6 Aprobada en la Novena Conferencia Internacional Americana, celebrada en 1948 en Bogotá, Colombia. Toda persona puede ocurrir a los tribunales para hacer valer sus derechos. Asimismo, debe disponer de un procedimiento sencillo y breve por el cual la justicia lo ampare contra actos de la autoridad que violen, en perjuicio suyo, alguno de los derechos fundamentales consagrados constitucionalmente.

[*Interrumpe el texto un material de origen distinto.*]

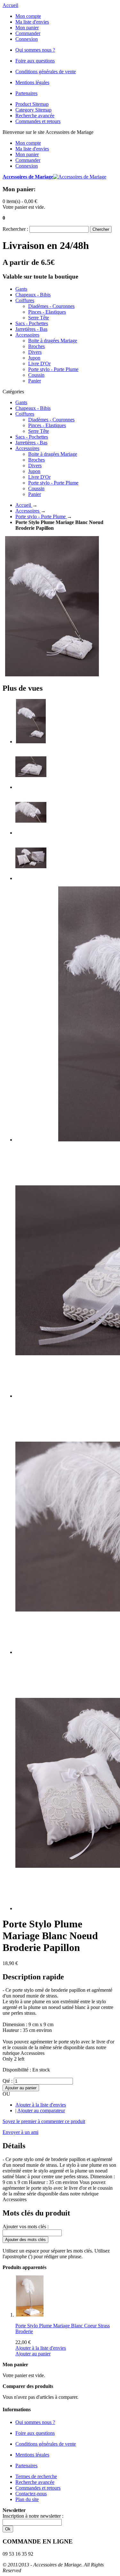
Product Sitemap (32, 104)
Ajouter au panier (33, 2353)
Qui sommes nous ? (35, 50)
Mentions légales (32, 82)
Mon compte (28, 16)
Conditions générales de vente (45, 71)
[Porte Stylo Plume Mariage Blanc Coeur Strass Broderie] (29, 2315)
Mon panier (27, 27)
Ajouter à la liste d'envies (40, 2104)
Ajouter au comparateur (41, 2110)
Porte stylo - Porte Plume (41, 516)
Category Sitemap (33, 110)
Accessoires (28, 510)
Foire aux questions (35, 60)
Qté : (7, 2081)
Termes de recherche (36, 2476)
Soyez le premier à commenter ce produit (44, 2121)
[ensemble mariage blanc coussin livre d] (30, 878)
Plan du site (27, 2499)
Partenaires (26, 93)
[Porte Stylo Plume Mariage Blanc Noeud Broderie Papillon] (30, 741)
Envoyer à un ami (20, 2132)
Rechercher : (15, 229)
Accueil (10, 5)
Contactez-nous (31, 2493)
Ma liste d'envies (32, 22)
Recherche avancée (34, 115)
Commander (27, 33)
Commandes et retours (37, 121)
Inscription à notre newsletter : (33, 2516)
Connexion (26, 39)
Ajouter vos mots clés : (26, 2226)
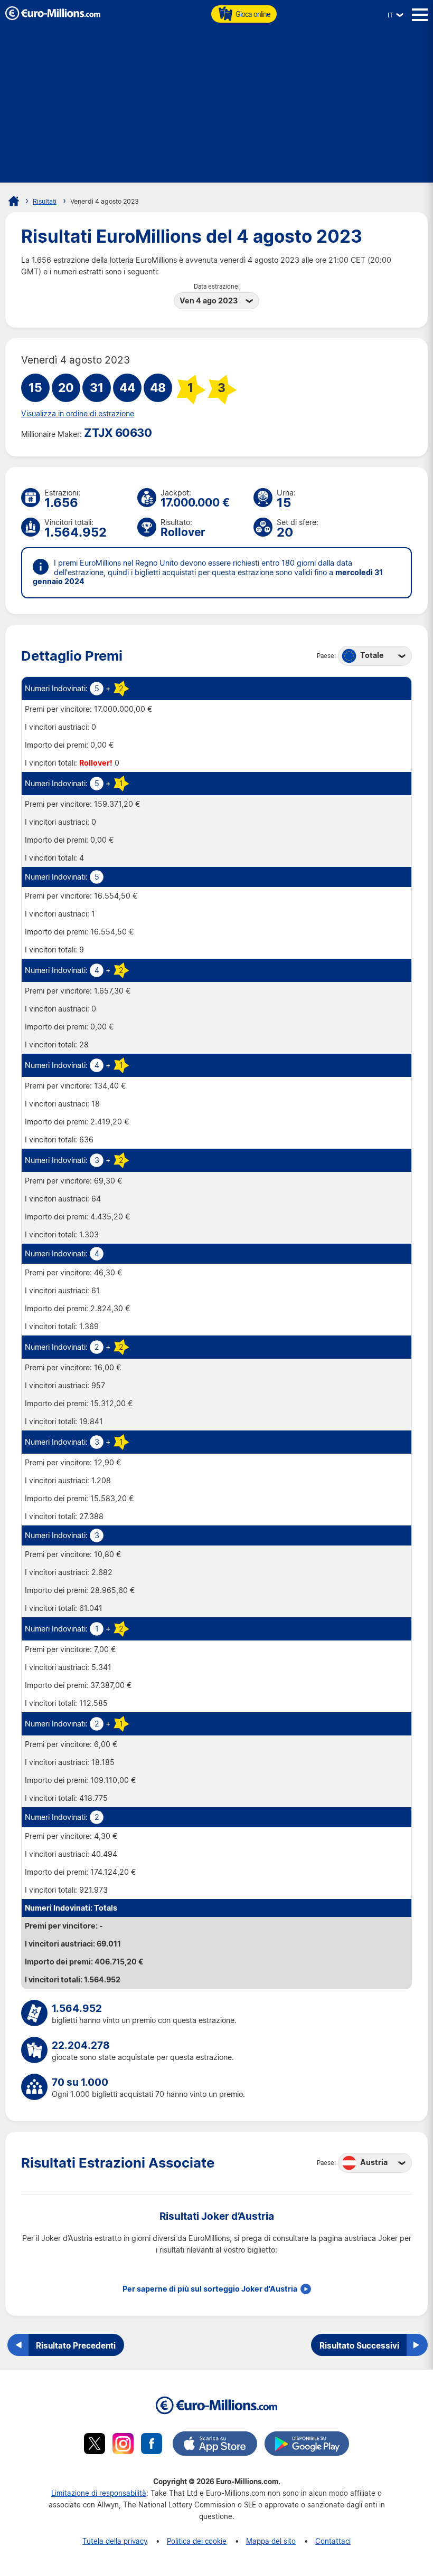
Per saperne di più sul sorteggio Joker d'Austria (210, 2289)
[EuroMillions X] (94, 2445)
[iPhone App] (215, 2445)
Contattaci (333, 2540)
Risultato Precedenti (76, 2345)
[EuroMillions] (52, 17)
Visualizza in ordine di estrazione (77, 413)
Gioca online (253, 13)
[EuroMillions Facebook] (151, 2445)
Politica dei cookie (197, 2540)
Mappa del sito (271, 2540)
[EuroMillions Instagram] (123, 2445)
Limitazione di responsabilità (98, 2492)
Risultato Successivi (359, 2345)
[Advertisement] (216, 109)
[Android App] (307, 2445)
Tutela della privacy (114, 2540)
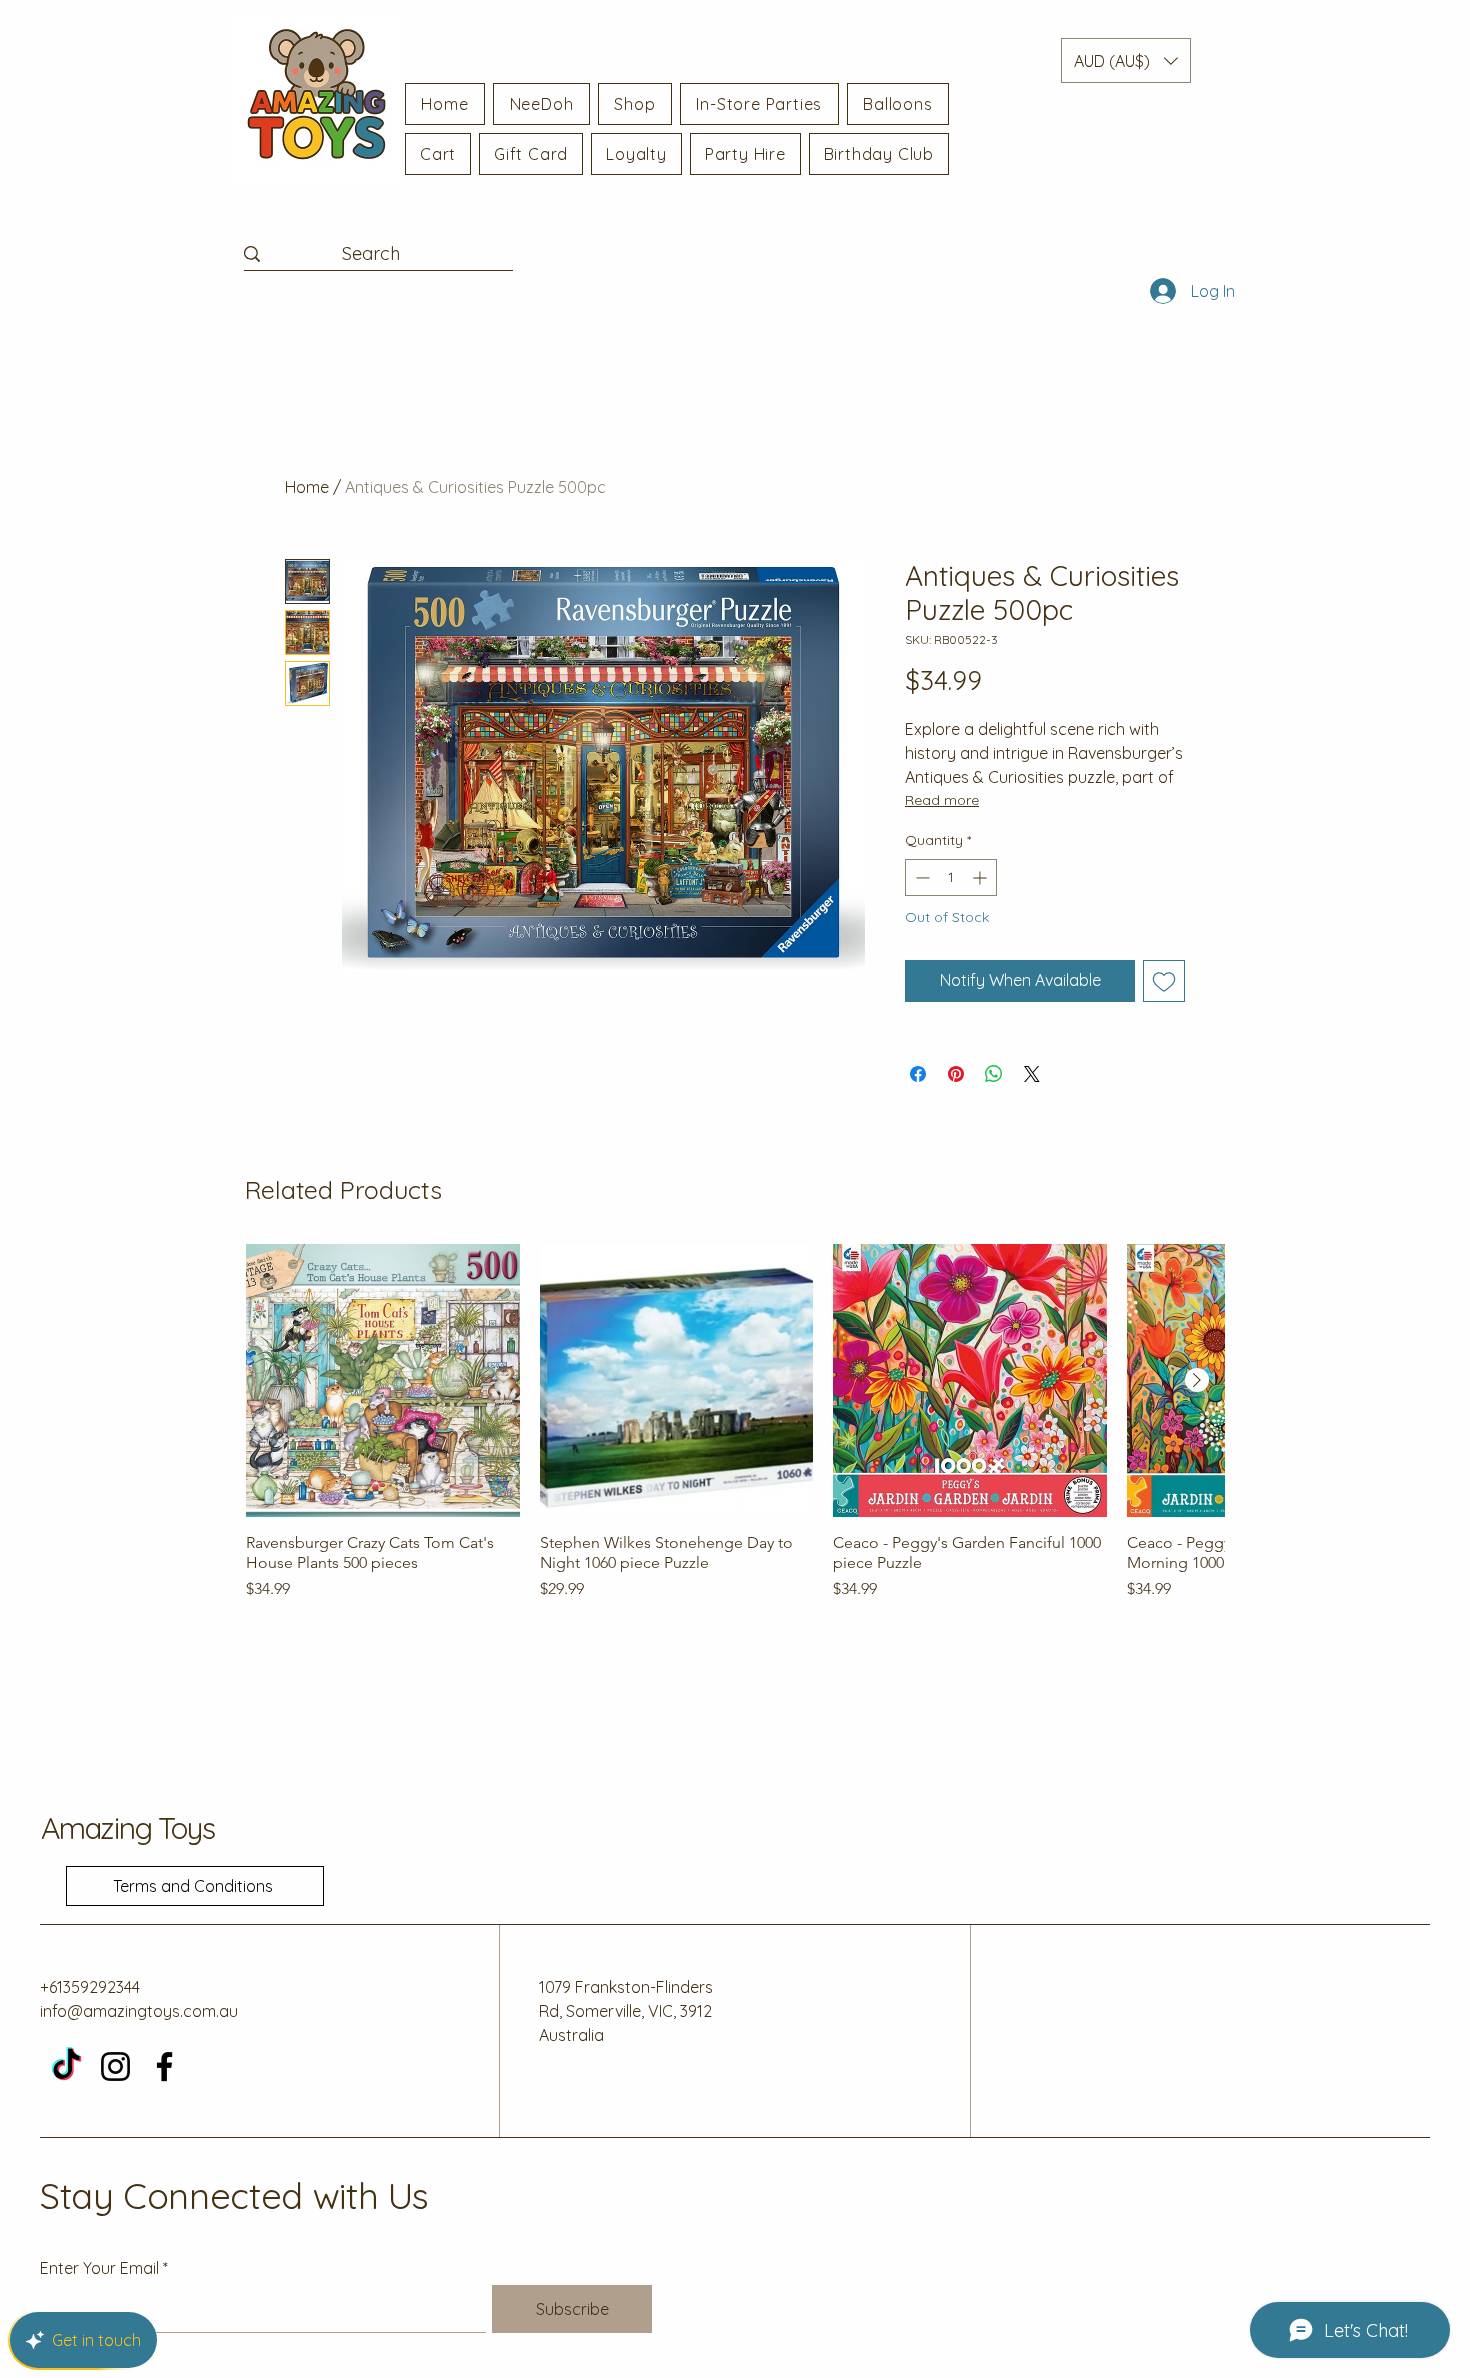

7 Suscrita en San José, Costa Rica, en noviembre de 1969. Toda persona tiene derecho a ser oída, con las debidas garantías y dentro de un plazo razonable, por un juez o tribunal competente, independiente e imparcial, establecido con anterioridad por la ley, en la sustanciación de cualquier acusación penal formulada contra ella, o para la determinación de sus derechos y obligaciones de orden civil, laboral o de cualquier otro carácter.

8 Artículo 17, segundo párrafo. Toda persona tiene derecho a que se le administre justicia por tribunales que estarán expeditos para impartirla en los plazos y términos que fijen las leyes, emitiendo sus resoluciones de manera pronta, completa e imparcial. Su servicio será gratuito, quedando, en consecuencia, prohibidas las costas judiciales.

9acceso a los mecanismos alternativos de solución de controversias, como derecho humano. goza de la misma dignidad que el acceso a la jurisdicción del estado”, décima época, registro 2004630, tesis aislada, Semanario Judicial de la Federación y su Gaceta, libro XXV, octubre de 2013, tomo 3, materia constitucional, tesis III.2o.C.6K (10a), p. 1723.